Andrew Edgeworth is a former journalist who has been writing short fiction since 2013. He was awarded the 2017 Origins flash fiction prize by Creative Industries Trafford and was runner up in the 2019 Splash Fiction competition run by Victoria Baths. He lives in Manchester with his dog, Orwell.

In The Colombian, a young man who is clearing out his parents’ house after their deaths receives an unexpected visit.

Enjoy!

My father bought paperweights for her all the time. Every birthday, wedding anniversary and Christmas. When he died I continued to buy them for her. She became a collector. They sat in a teak display cabinet in the hallway, each one a strange planet in a human solar system revolving around her, its sun.

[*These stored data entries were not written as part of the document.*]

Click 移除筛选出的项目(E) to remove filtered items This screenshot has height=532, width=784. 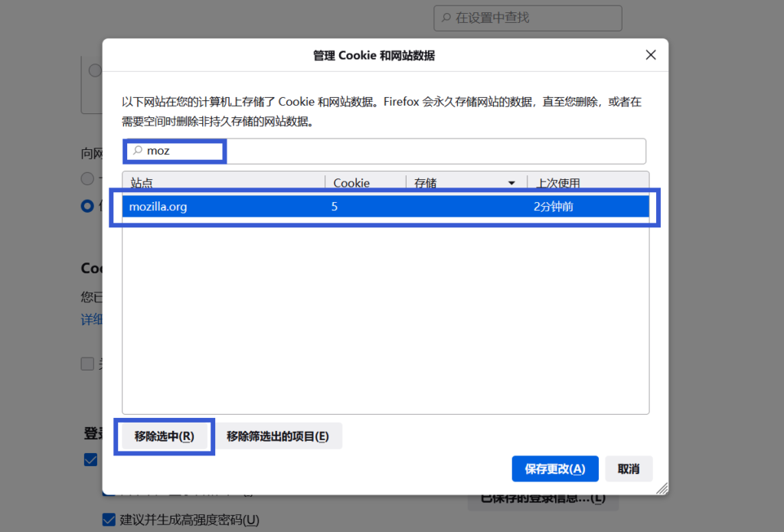[x=278, y=436]
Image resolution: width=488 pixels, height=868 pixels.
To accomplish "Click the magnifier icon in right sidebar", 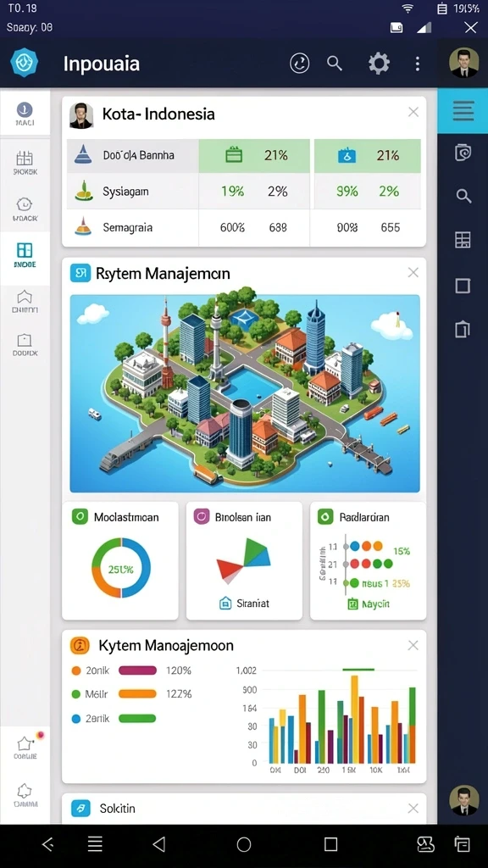I will (x=463, y=196).
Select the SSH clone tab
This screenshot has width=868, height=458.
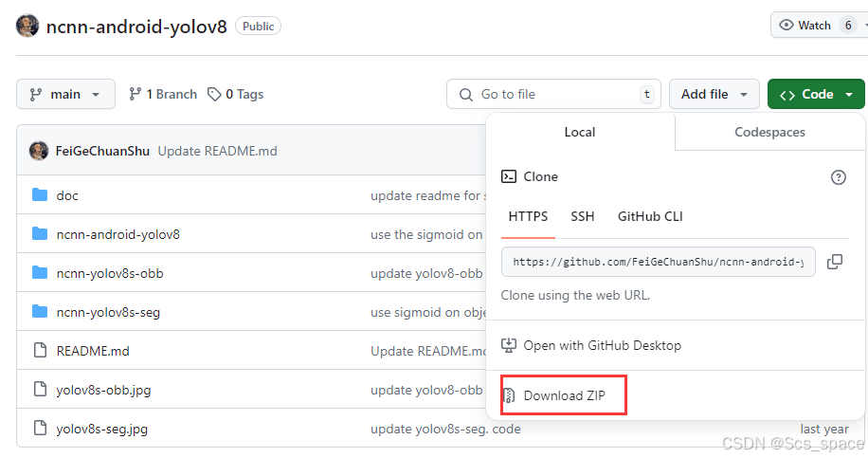tap(583, 216)
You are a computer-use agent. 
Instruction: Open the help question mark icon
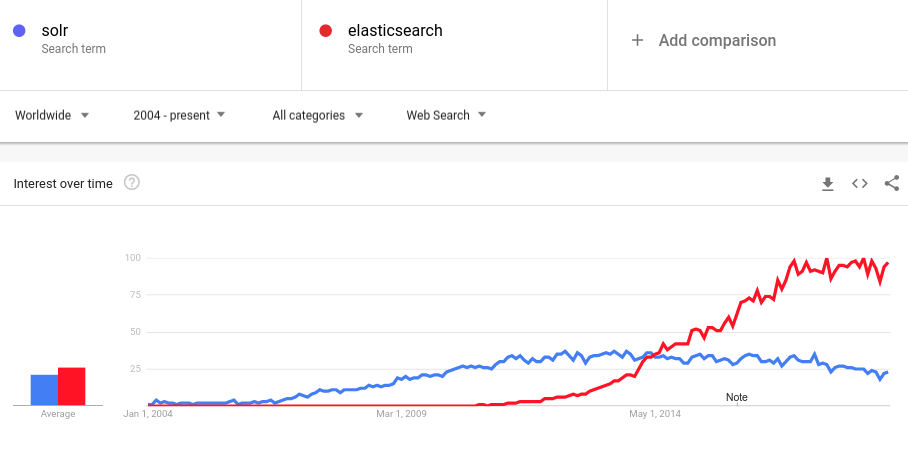coord(132,183)
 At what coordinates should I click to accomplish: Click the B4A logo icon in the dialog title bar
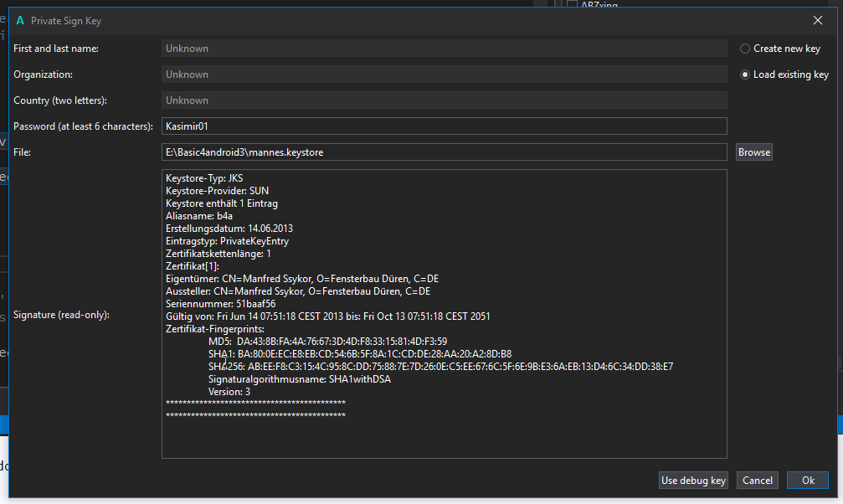19,20

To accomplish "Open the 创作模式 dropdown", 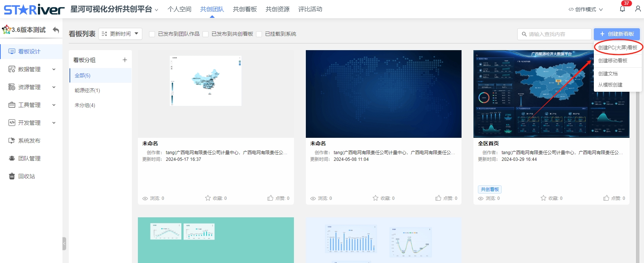I will pyautogui.click(x=586, y=9).
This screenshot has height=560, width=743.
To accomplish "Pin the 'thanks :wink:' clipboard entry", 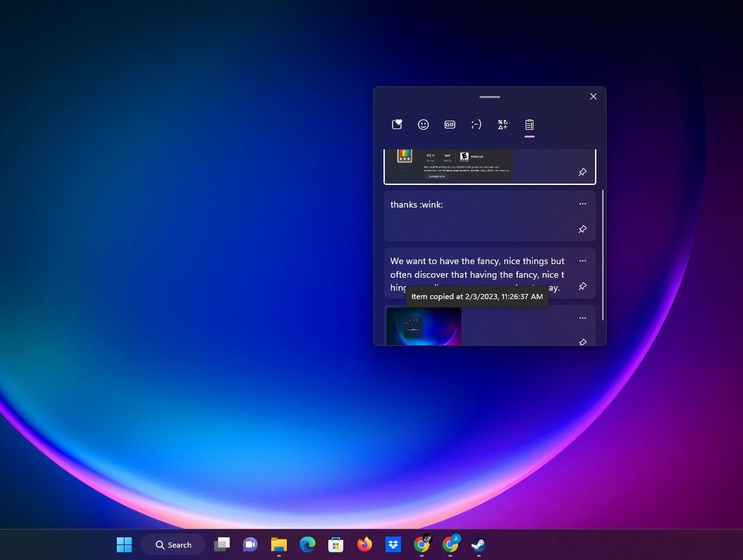I will (x=582, y=229).
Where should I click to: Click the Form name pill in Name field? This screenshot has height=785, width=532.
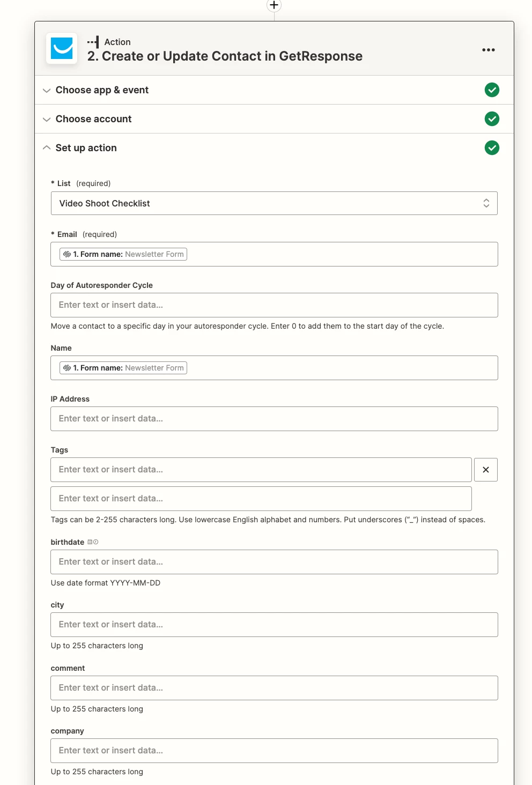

The house felt different that day in December; the colours had faded and despite everything still being familiar, it seemed disparate, no longer the place I grew up. My mother had passed some months before and I’d come back to clear out her belongings. She had run it as a bed and breakfast successfully for many years, but its fortunes had tailed off along with those of the whole city.

It was still a beautiful house. A Victorian four-storey terrace with huge rooms and high ceilings, situated on one of the many elm-lined avenues close to the city centre. My father had worked in the shipyards and helped out where he could, but after he died, when I was still a teenager, she had continued to run it by herself. It had been popular with travelling salesmen and contractors working in heavy industry, but once that all stopped she’d struggled.